» **The request**:
Rewrite the records below with every instance of "Open" replaced by "Launch", keeping all other text unchanged, and omit the pictures.

» **Dataset excerpts**:
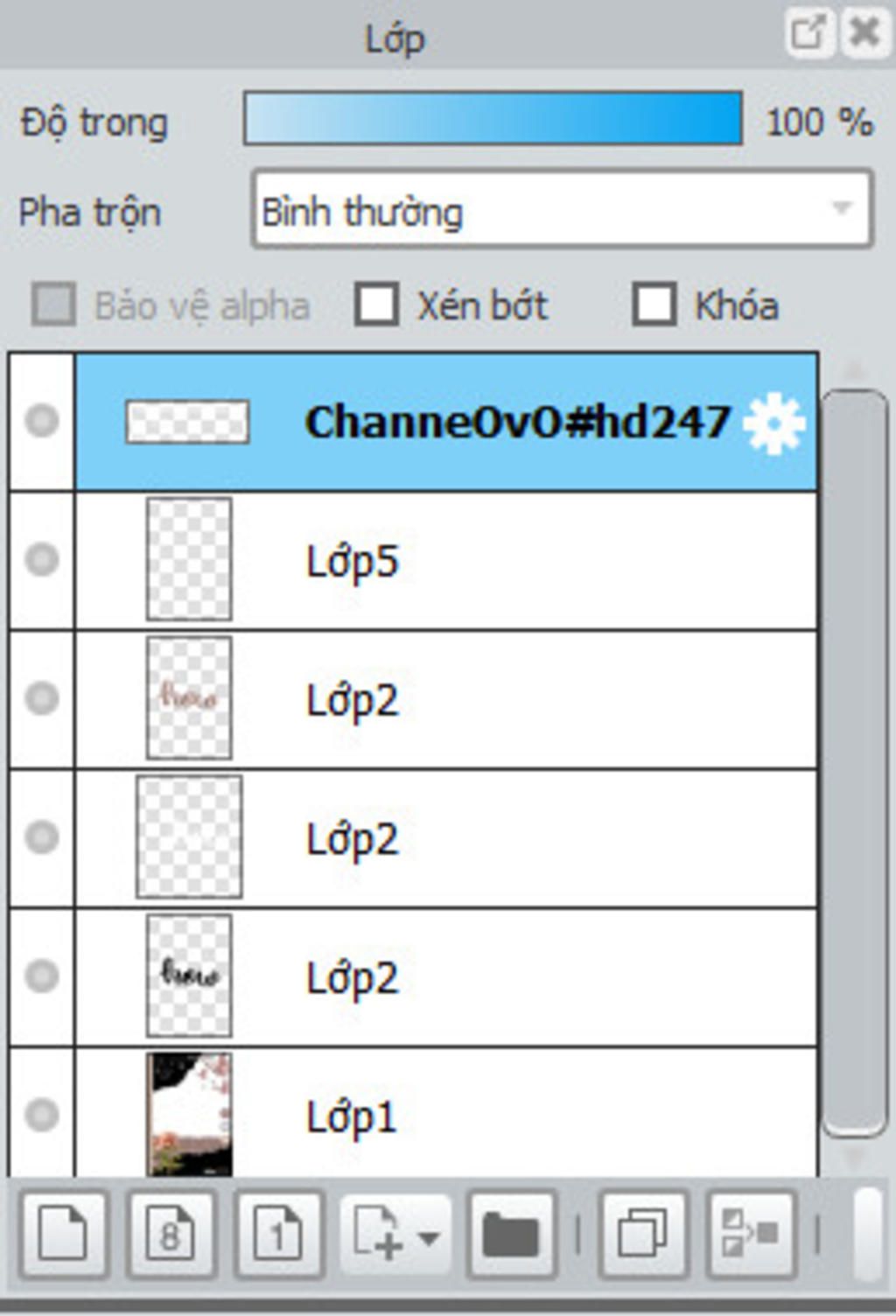Viewport: 896px width, 1316px height.
Task: Select the Lớp5 layer
Action: click(x=446, y=560)
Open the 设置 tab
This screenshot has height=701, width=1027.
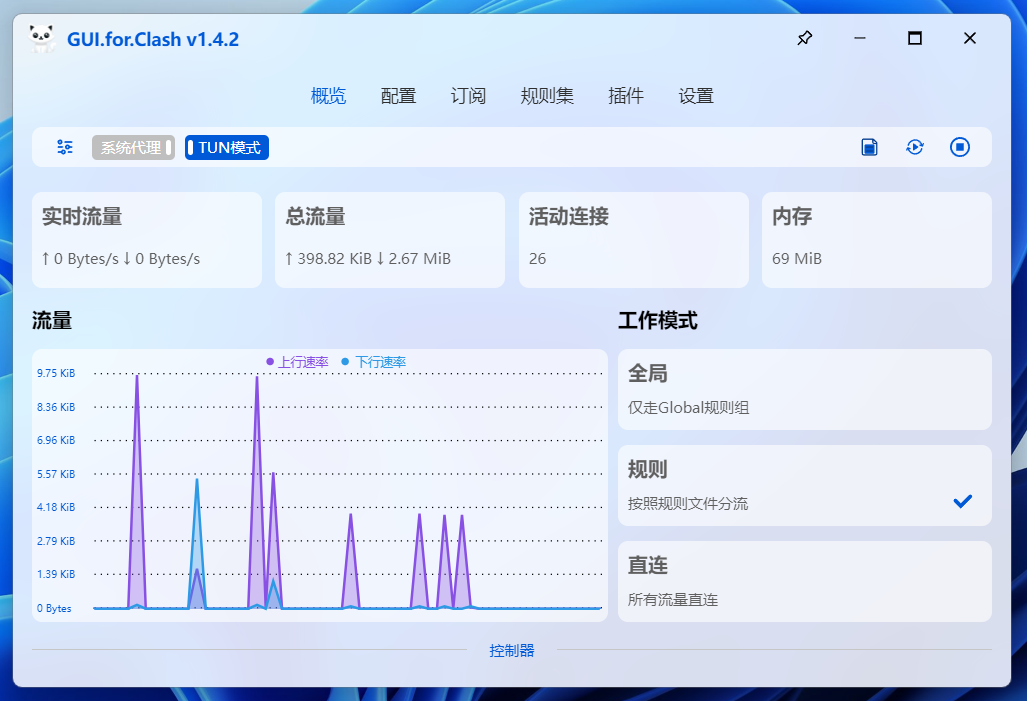[x=696, y=96]
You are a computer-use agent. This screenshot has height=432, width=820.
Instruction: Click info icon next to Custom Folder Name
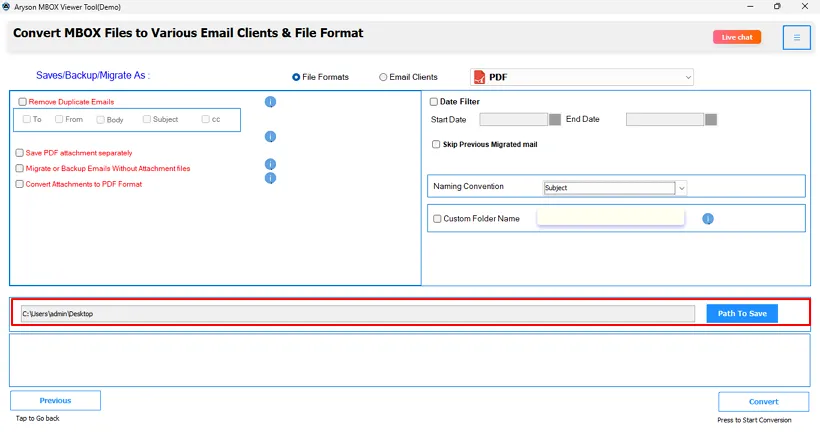708,219
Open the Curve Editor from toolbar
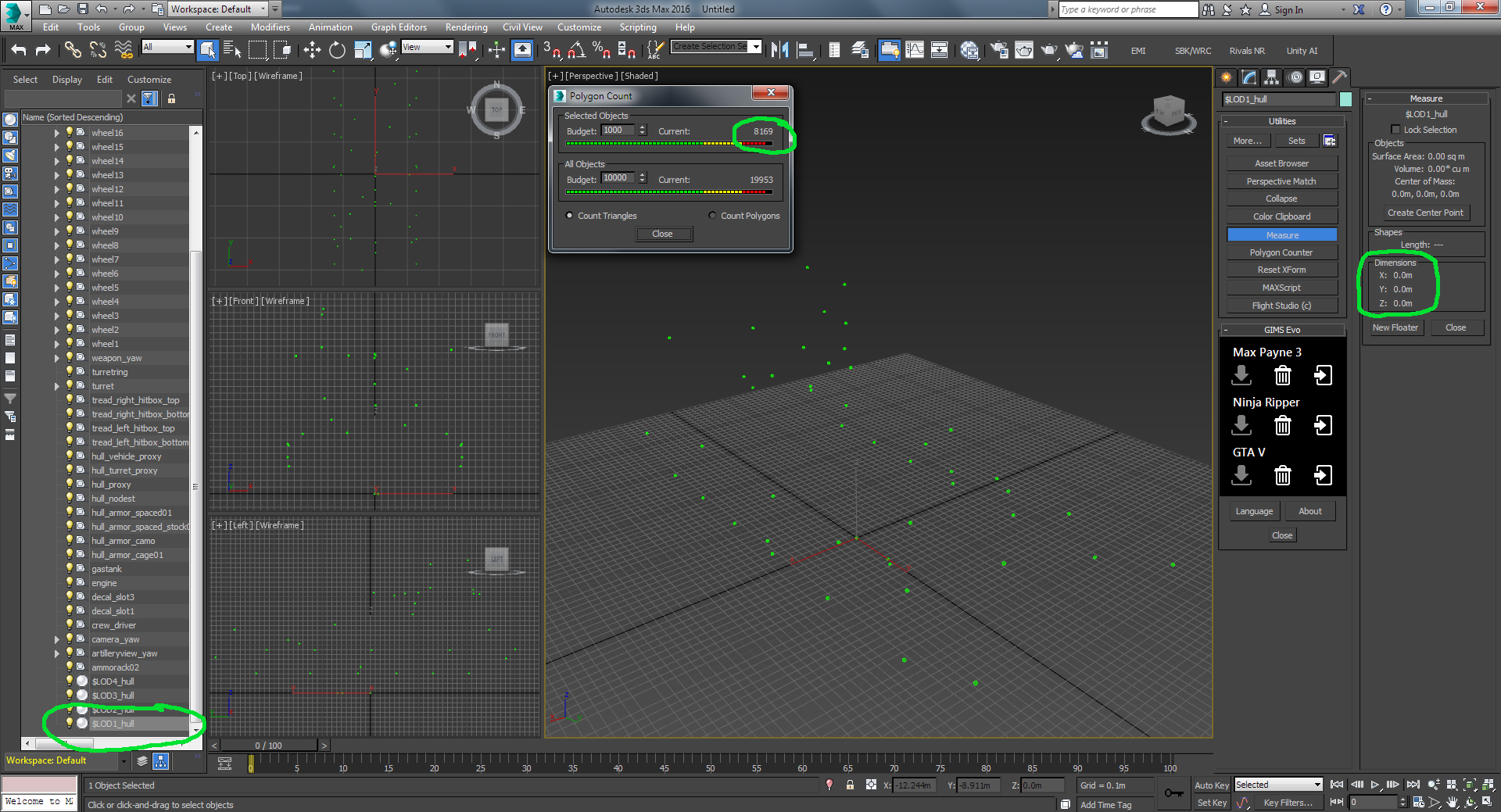The height and width of the screenshot is (812, 1501). [x=914, y=51]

» **Right answer**:
Viewport: 896px width, 1316px height.
Task: Select the Lớp5 layer
Action: click(x=446, y=560)
Launch the 设置 tab
This screenshot has height=701, width=1027.
[x=696, y=96]
You are a computer-use agent. This screenshot has height=432, width=820.
Instruction: Click info icon next to Custom Folder Name
708,219
Launch the Curve Editor from toolbar
The height and width of the screenshot is (812, 1501). [x=914, y=51]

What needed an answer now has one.